Try it — Copy out the data below, all of it, exactly.
*** Opening of Provided information ***
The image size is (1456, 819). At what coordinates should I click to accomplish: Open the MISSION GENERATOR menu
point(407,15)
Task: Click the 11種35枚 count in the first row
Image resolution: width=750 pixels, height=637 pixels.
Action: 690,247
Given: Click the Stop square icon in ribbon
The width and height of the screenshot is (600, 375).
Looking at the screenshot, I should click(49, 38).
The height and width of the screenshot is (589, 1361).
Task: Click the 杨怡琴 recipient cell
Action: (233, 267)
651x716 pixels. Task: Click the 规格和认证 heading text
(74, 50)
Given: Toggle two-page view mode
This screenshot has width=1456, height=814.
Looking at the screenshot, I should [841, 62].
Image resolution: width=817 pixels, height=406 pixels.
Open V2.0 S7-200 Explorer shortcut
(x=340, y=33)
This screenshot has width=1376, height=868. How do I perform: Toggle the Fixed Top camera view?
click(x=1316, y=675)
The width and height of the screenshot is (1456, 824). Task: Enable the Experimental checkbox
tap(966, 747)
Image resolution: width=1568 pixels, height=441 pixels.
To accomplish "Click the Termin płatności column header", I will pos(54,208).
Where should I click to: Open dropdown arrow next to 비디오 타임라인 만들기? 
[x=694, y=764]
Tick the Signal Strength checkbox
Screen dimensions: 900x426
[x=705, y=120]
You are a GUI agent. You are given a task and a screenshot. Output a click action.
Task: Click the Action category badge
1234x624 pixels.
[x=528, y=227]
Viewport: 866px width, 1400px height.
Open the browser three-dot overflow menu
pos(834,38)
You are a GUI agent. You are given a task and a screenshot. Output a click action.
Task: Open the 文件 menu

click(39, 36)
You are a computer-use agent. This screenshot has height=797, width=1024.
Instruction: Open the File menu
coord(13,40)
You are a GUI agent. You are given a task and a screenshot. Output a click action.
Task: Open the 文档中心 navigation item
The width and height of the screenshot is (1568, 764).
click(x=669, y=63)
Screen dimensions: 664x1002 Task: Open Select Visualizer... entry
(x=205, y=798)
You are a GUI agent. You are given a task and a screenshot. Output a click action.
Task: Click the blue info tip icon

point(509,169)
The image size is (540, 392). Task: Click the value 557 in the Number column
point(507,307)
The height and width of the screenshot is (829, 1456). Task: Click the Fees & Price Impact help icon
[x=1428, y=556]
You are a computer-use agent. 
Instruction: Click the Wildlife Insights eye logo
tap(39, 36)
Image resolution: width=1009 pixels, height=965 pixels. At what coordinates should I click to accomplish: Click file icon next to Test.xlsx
*** Close of Provided information ***
Written answer —
The image size is (1456, 819). At what coordinates should I click to accomplish: Open the MISSION GENERATOR menu
point(407,15)
Task: Click the 11種35枚 count in the first row
Image resolution: width=750 pixels, height=637 pixels.
Action: 690,247
Given: Click the Stop square icon in ribbon
The width and height of the screenshot is (600, 375).
Looking at the screenshot, I should click(49, 38).
The height and width of the screenshot is (589, 1361).
Task: Click the 杨怡琴 recipient cell
Action: (233, 267)
651x716 pixels. Task: Click the 规格和认证 heading text
(74, 50)
Given: Toggle two-page view mode
This screenshot has width=1456, height=814.
Looking at the screenshot, I should [841, 62].
Image resolution: width=817 pixels, height=406 pixels.
Open V2.0 S7-200 Explorer shortcut
(x=340, y=33)
This screenshot has width=1376, height=868. How do I perform: Toggle the Fixed Top camera view?
click(x=1316, y=675)
The width and height of the screenshot is (1456, 824). Task: Enable the Experimental checkbox
tap(966, 747)
Image resolution: width=1568 pixels, height=441 pixels.
To accomplish "Click the Termin płatności column header", I will pos(54,208).
Where should I click to: Open dropdown arrow next to 비디오 타임라인 만들기? 
[x=694, y=764]
Tick the Signal Strength checkbox
Screen dimensions: 900x426
[x=705, y=120]
You are a GUI agent. You are given a task and a screenshot. Output a click action.
Task: Click the Action category badge
1234x624 pixels.
[x=528, y=227]
Viewport: 866px width, 1400px height.
Open the browser three-dot overflow menu
pos(834,38)
You are a GUI agent. You are given a task and a screenshot. Output a click action.
Task: Open the 文件 menu

click(39, 36)
You are a computer-use agent. This screenshot has height=797, width=1024.
Instruction: Open the File menu
coord(13,40)
You are a GUI agent. You are given a task and a screenshot. Output a click action.
Task: Open the 文档中心 navigation item
The width and height of the screenshot is (1568, 764).
click(x=669, y=63)
Screen dimensions: 664x1002 Task: Open Select Visualizer... entry
(x=205, y=798)
You are a GUI agent. You are given a task and a screenshot. Output a click action.
Task: Click the blue info tip icon

point(509,169)
The image size is (540, 392). Task: Click the value 557 in the Number column
point(507,307)
The height and width of the screenshot is (829, 1456). Task: Click the Fees & Price Impact help icon
[x=1428, y=556]
You are a computer-use agent. 
Instruction: Click the Wildlife Insights eye logo
tap(39, 36)
Image resolution: width=1009 pixels, height=965 pixels. At what coordinates should I click to accomplish: Click file icon next to Test.xlsx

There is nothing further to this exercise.